→ **WHAT TO DO**:
Within the records, find every line that includes the word "agent" and copy it.

→ **DATA FOR THE TASK**:
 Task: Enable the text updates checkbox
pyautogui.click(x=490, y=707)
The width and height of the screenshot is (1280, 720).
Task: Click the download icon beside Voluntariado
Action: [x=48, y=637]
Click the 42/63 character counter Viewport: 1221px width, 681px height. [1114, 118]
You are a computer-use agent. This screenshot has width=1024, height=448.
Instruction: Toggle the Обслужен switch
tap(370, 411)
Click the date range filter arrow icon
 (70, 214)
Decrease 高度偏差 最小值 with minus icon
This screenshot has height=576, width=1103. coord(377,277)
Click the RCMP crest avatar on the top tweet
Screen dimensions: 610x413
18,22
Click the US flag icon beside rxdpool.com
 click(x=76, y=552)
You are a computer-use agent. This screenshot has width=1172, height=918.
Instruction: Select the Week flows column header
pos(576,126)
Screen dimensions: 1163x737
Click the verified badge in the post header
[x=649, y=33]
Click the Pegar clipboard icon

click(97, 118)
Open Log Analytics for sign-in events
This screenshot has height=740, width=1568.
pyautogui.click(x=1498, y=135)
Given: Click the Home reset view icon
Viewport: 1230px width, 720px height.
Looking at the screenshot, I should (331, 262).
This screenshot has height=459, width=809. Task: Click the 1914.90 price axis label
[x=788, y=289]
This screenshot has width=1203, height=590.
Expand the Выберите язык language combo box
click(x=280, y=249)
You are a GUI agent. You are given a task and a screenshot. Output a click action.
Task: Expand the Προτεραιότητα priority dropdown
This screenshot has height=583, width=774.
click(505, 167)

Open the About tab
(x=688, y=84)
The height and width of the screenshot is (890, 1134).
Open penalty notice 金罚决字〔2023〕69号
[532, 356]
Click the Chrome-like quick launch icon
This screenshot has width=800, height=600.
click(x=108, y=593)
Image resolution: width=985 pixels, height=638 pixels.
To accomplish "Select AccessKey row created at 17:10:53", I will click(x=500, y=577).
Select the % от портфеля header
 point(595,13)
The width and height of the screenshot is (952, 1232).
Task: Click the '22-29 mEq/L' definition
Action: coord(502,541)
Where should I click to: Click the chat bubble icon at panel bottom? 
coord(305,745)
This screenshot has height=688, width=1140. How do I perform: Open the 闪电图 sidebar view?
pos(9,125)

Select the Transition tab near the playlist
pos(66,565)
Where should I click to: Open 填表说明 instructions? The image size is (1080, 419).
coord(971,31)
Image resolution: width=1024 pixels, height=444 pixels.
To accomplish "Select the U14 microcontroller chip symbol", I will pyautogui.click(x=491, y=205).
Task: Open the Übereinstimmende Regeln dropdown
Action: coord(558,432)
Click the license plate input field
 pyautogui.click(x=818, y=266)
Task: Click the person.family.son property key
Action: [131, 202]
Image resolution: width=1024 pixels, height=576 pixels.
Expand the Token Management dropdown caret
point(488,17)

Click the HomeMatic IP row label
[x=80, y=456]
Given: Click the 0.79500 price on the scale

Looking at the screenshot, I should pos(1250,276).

→ **EXERCISE SOLUTION**:
You are a computer-use agent. This screenshot has width=1024, height=448.
You are a computer-use agent. This screenshot has width=1172, height=918.
You are a GUI agent. You are given a task and a screenshot. Output a click action.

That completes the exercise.